Perspective

ヒト多能性幹細胞からの原始内胚葉、中胚葉、血管内皮、および栄養膜前駆細胞の分離

Nature Biotechnology 30, 6 doi: 10.1038/nbt.2239

ヒト胚性幹細胞(hESC)から分化した最初の前駆細胞群を同定するために、我々は自己複製条件、BMP4刺激、およびレチノイン酸刺激の3つの条件で培養されたhESCの細胞表面マーカーの発現パターンを、400種類を超える抗体でスクリーニングした。その結果、30を超える細胞集団を分取し、初期発生に重要な遺伝子の発現パターンを解析することにより、4つの特徴的な前駆細胞群を同定した。

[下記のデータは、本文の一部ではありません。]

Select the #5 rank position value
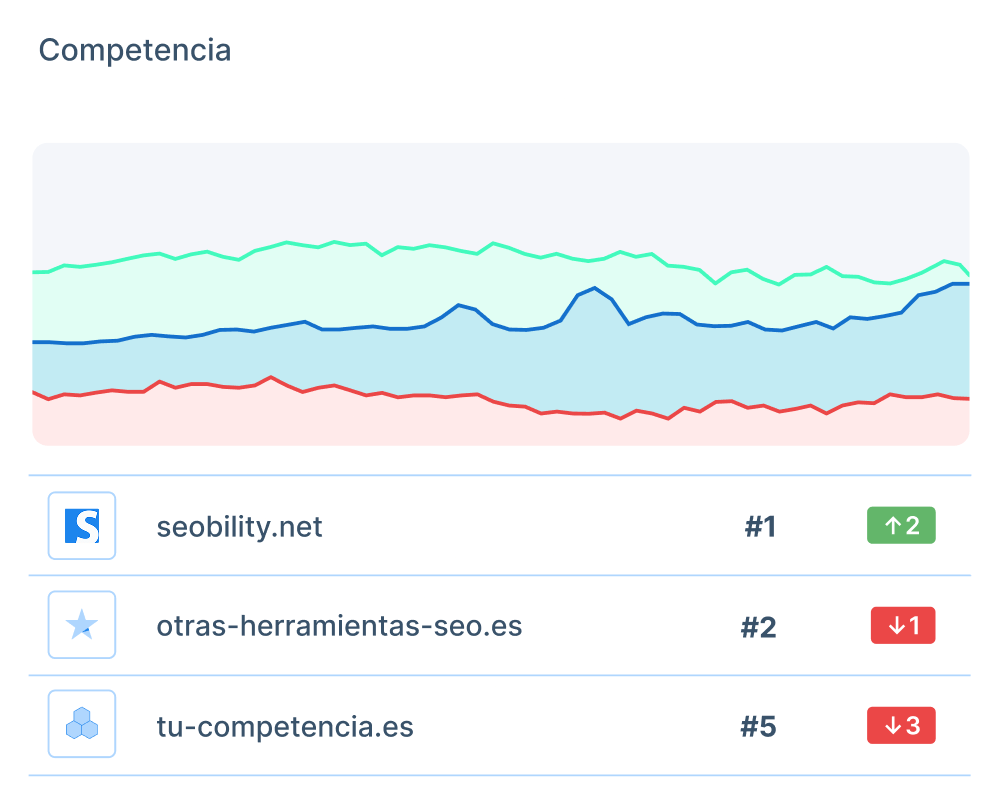 (759, 727)
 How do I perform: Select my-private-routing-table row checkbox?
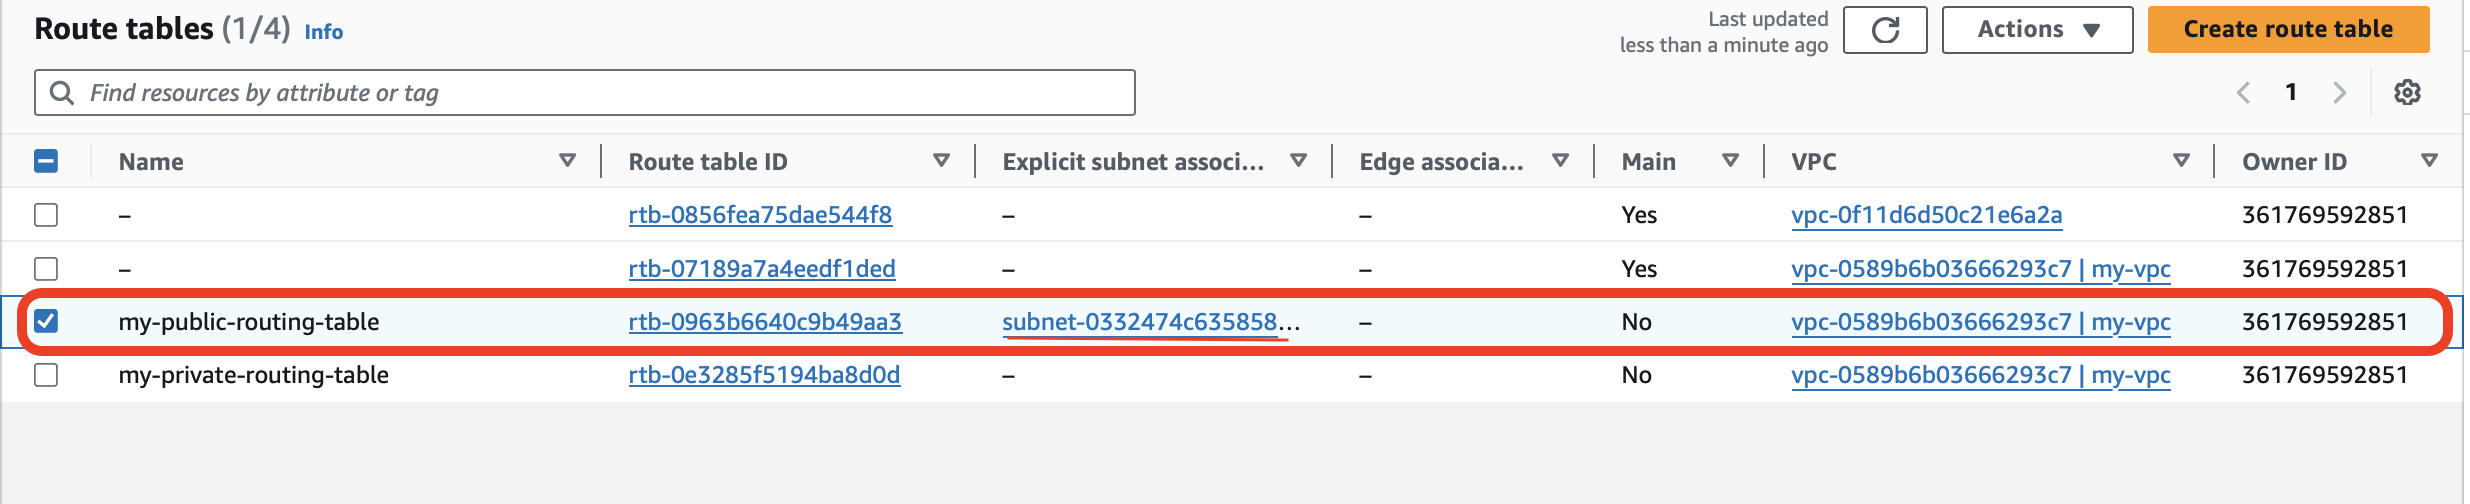(x=46, y=375)
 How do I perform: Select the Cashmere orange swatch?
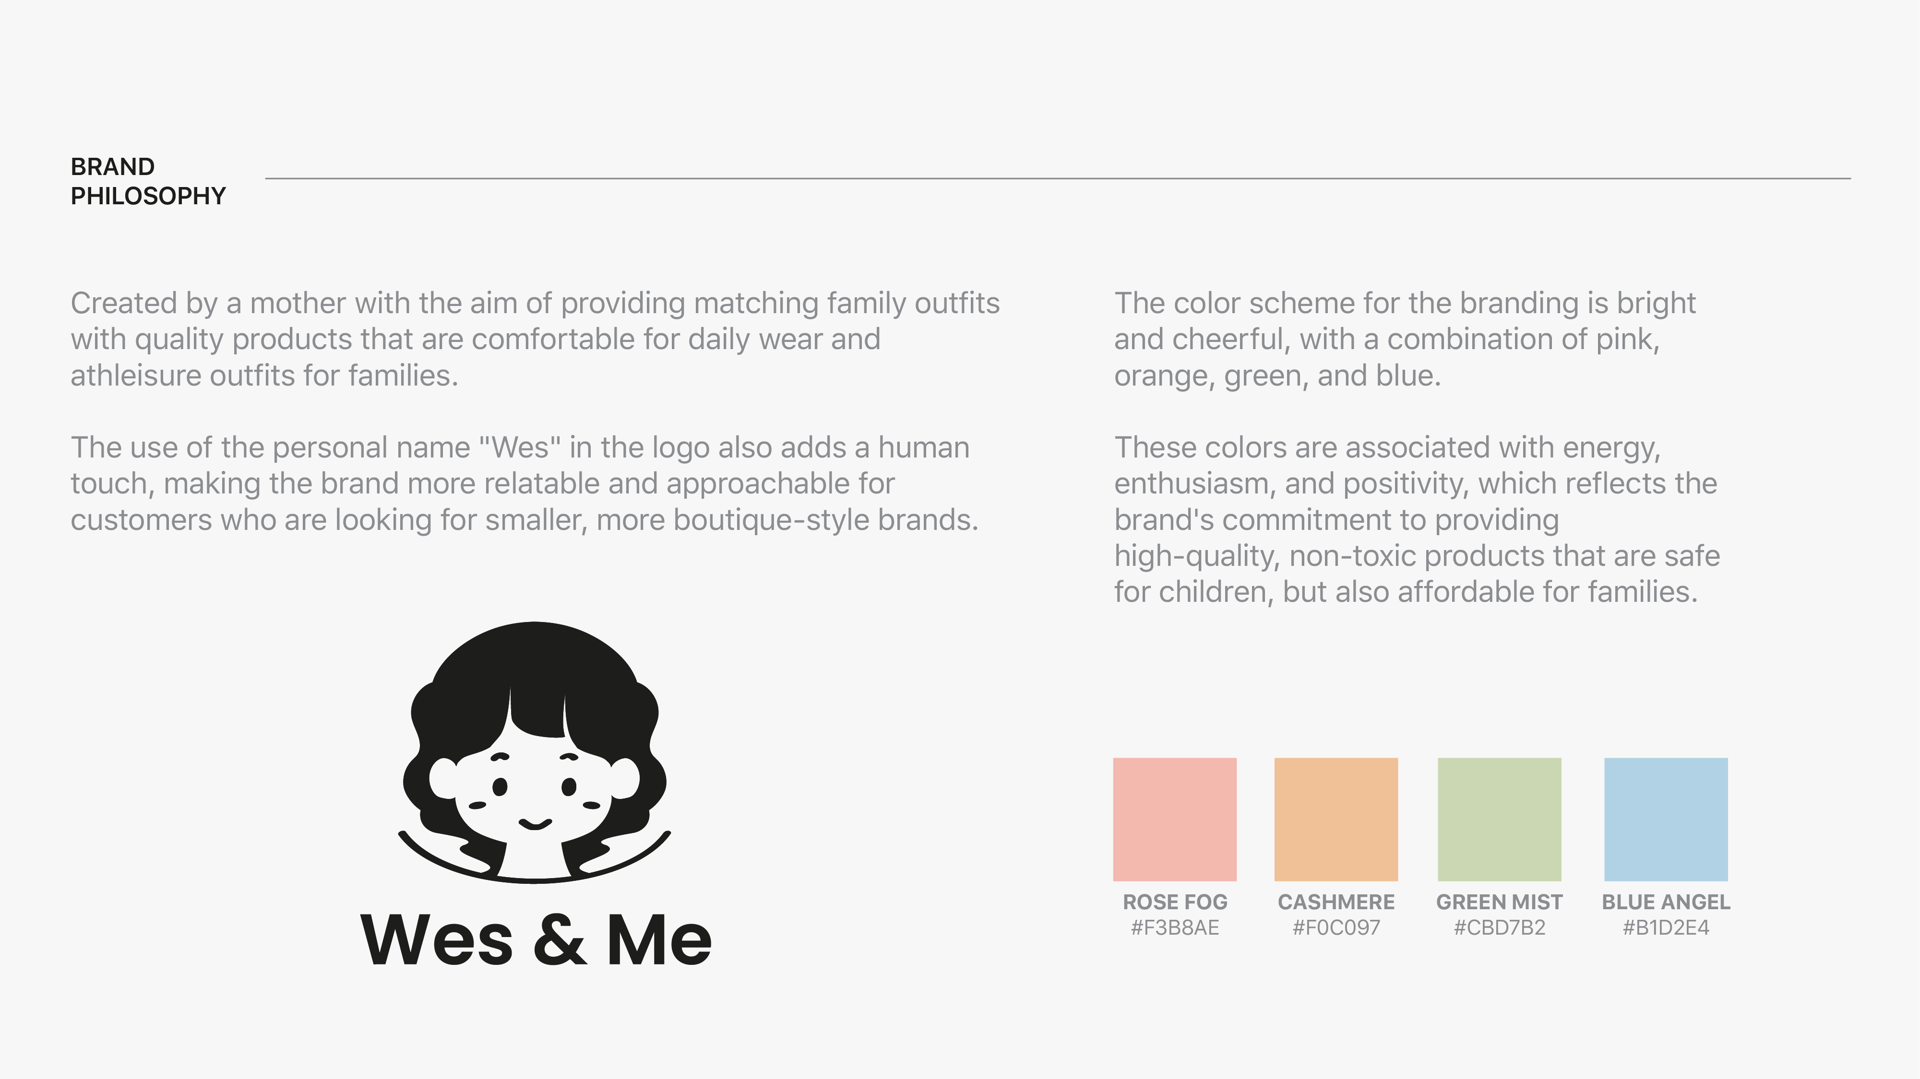tap(1336, 819)
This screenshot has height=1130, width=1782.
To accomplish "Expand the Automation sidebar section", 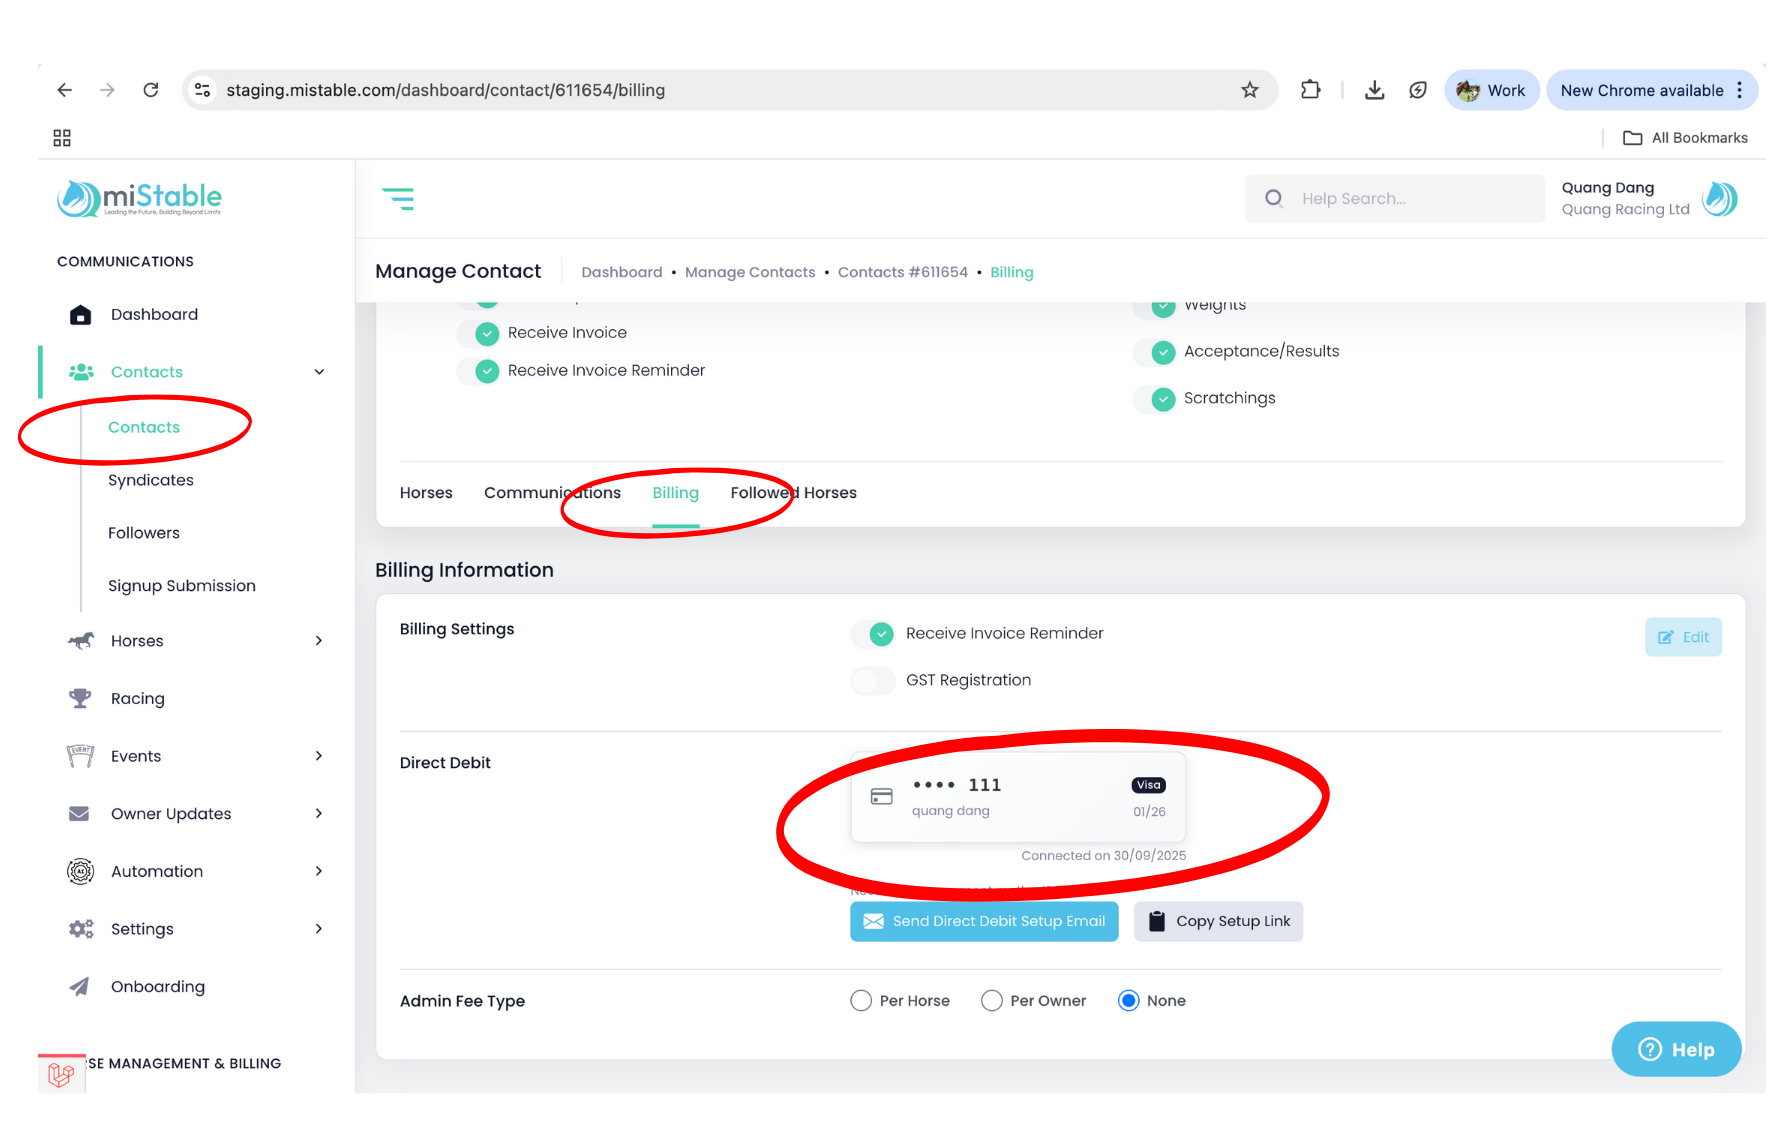I will click(x=319, y=872).
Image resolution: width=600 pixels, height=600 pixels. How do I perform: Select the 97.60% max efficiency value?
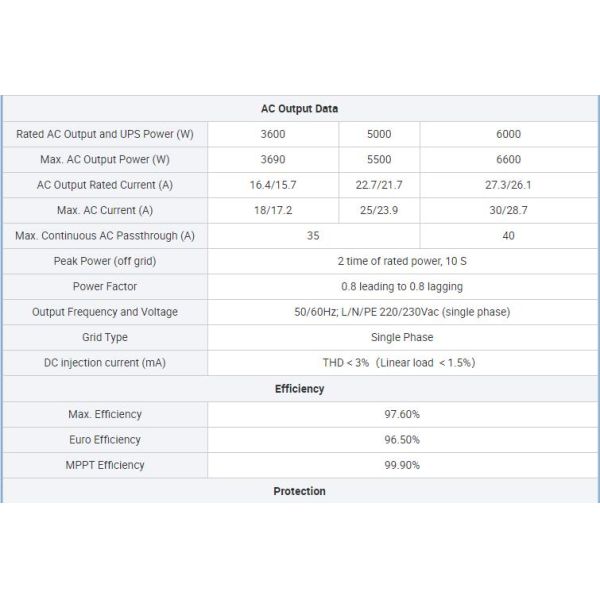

自己複製条件で培養されたhESCから検出されたCXCR4+細胞を含むサブセットは、原始内胚葉に特徴的な遺伝子を発現していた。原始内胚葉でCxcr4が発現していることは、マウス胚の近位内胚葉で確認された。BMP4刺激で誘導された前駆細胞は、中胚葉、栄養芽層、および血管内皮に特徴的な遺伝子発現パターンを示し、それぞれ原腸陥入期の原始線条、絨毛膜、および尿膜前駆体に対応することが示唆された。in vitroおよびin vivoの機能解析により、ROR2+細胞が中胚葉に分化し、APA+細胞が合胞体栄養細胞を生成し、CD87+細胞が血管系に分化することが確認された。ヒト人工多能性幹細胞(hiPSC)の分化過程でも同様の前駆細胞群が出現する。こうした細胞表面マーカーと前駆細胞群は、ヒト組織の再生をめざした前駆細胞の精製や、多能性幹細胞の各細胞系譜への運命決定の仕組みを研究するための新しい手段を提供する。